**Passage to read:**
Scientific classification
- Kingdom: Plantae
- Clade: Tracheophytes
- Clade: Angiosperms
- Clade: Eudicots
- Clade: Rosids
- Order: Malpighiales
- Family: Clusiaceae
- Genus: Garcinia
- Species: G. lanceifolia
- Binomial name: Garcinia lanceifolia Roxb.
- Varieties: Garcinia lanceifolia var. lanceifolia; Garcinia lanceifolia var. oxyphylla (Planch. & Triana) Laness.;
- Synonyms: Synonyms of var. lanceifolia: Garcinia gracilis Pierre; Stalagmitis lanceifolia G.Don; Synonyms of var. oxyphylla: Garcinia oxyphylla Planch. & Triana;

= Garcinia lanceifolia =

- Genus: Garcinia
- Species: lanceifolia
- Authority: Roxb.
- Conservation status: LC
- Synonyms: Garcinia gracilis Pierre, Stalagmitis lanceifolia G.Don, Garcinia oxyphylla Planch. & Triana

Fruit tree

Garcinia lanceifolia is an endemic medicinal evergreen plant with edible fruit native to northeastern India (Arunachal Pradesh, Assam, Meghalaya, Nagaland, and Mizoram), Bangladesh, and Indochina (Cambodia, Laos, Myanmar, Thailand, and Vietnam). It is small evergreen tree growing up to 10 metres tall with glabrous leaves. It is native to moist evergreen subtropical and tropical hill forests from 400 to 1,200 metres elevation, where it is locally common. It typically grows as an understorey plant in the dense shade of other trees. It is used for food and medicine.

It is locally known as 'Rupohi Thekera' (ৰূপহী থেকেৰা) or 'Kon Thekera' (কণ- থেকেৰা) in Assamese, Chengkek in Mizo, Thisuru in Garo, Dieng-soh-jadu in Khasi and Khanada.

Two varieties are accepted.
- Garcinia lanceifolia var. lanceifolia – eastern Himalayas, Assam, Bangladesh, and Indochina
- Garcinia lanceifolia var. oxyphylla (Planch. & Triana) Laness. – Assam

It has been used by various ethnic communities across North-Eastern India for treatment of dysentery, dyspepsia, and jaundice. It is also used as pickles in various North Eastern Indian cuisines.

**Work instructions:**
1. Answer these questions using the Garcinia lanceifolia passage.
(a) To which family does the plant belong?
(b) Up to what height does the tree grow?
(c) Where is Garcinia lanceifolia var. oxyphylla found?
2. Print the part of the Garcinia lanceifolia passage that opens with the words containing "It is locally known" and closes with "varieties are accepted.".

**Entries provided:**
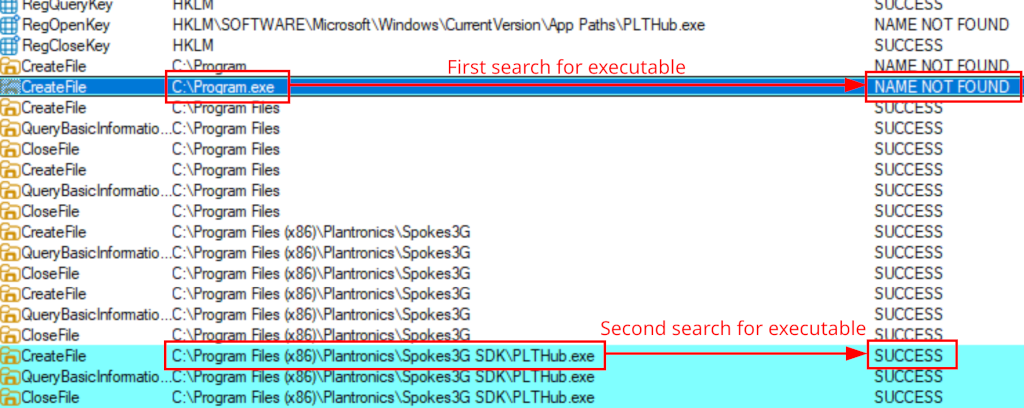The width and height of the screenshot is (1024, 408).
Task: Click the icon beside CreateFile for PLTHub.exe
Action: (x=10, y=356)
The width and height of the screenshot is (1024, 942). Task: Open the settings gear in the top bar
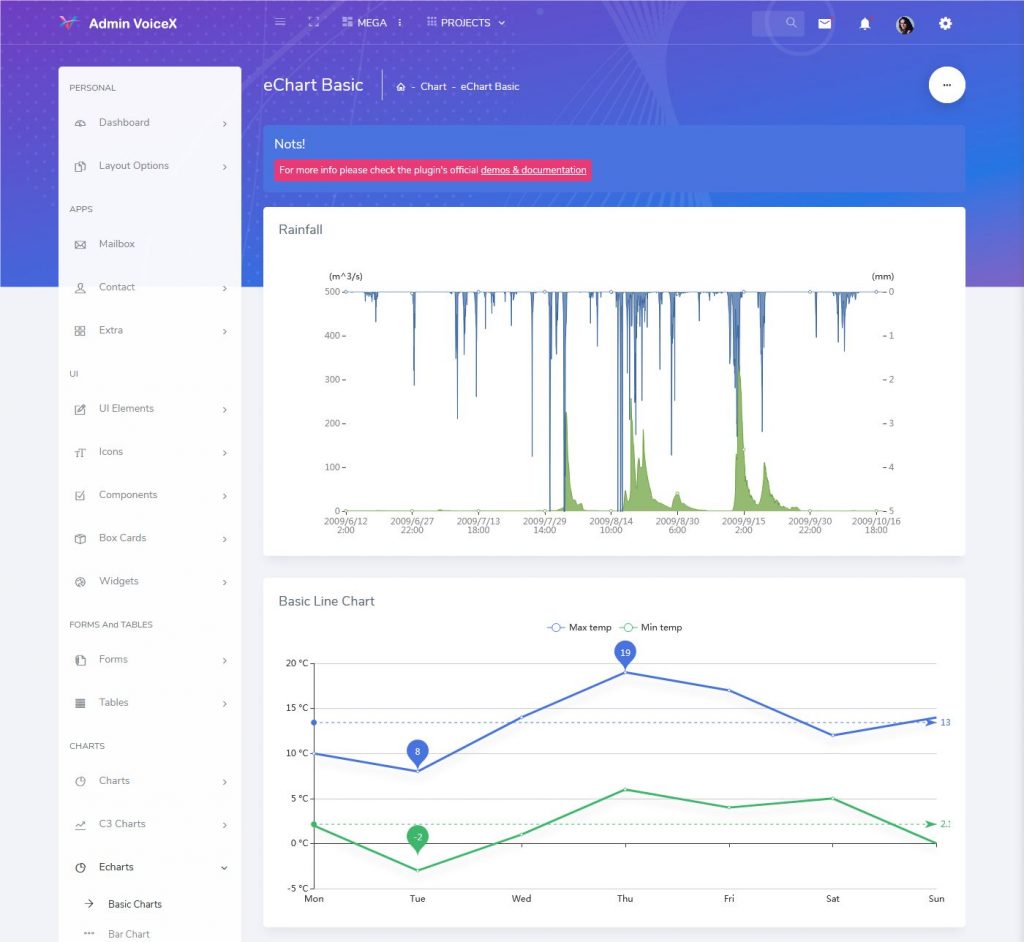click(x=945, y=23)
---
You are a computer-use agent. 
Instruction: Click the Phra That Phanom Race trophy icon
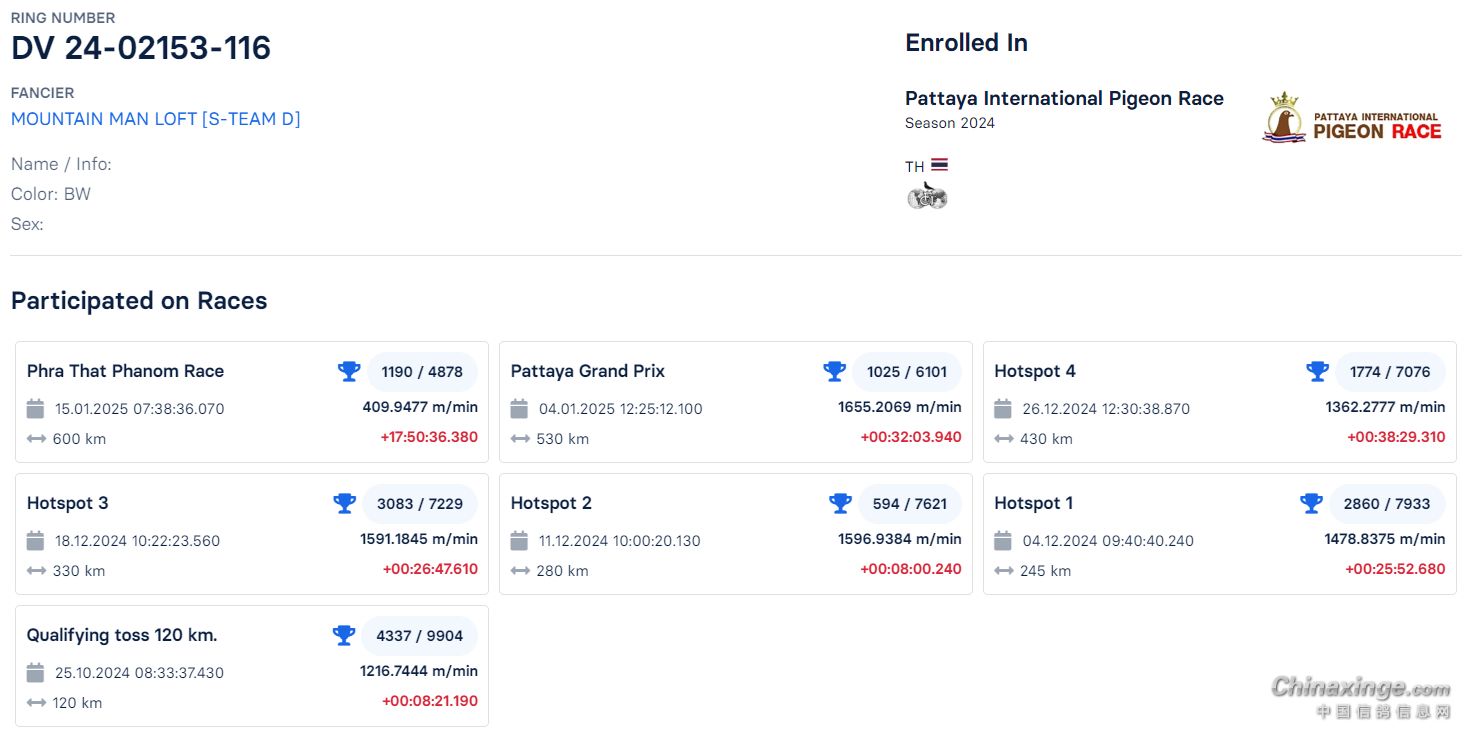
--
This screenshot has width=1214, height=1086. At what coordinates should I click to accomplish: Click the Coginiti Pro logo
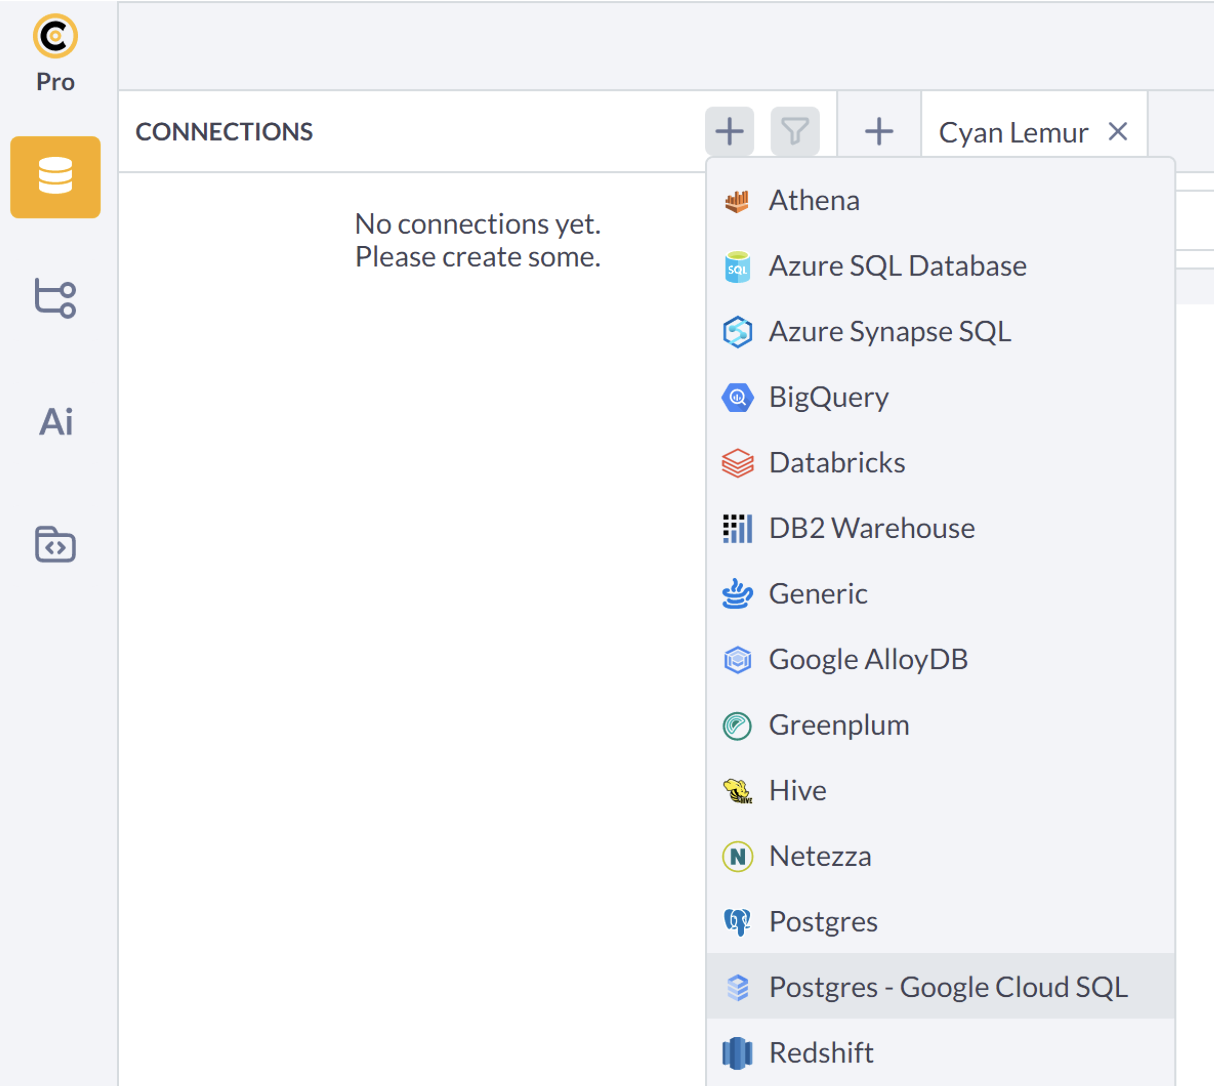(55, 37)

**Completed exercise:**
1.
(a) Clusiaceae
(b) Up to 10 meters
(c) Assam

2.
It is locally known as 'Rupohi Thekera' (ৰূপহী থেকেৰা) or 'Kon Thekera' (কণ- থেকেৰা) in Assamese, Chengkek in Mizo, Thisuru in Garo, Dieng-soh-jadu in Khasi and Khanada.

Two varieties are accepted.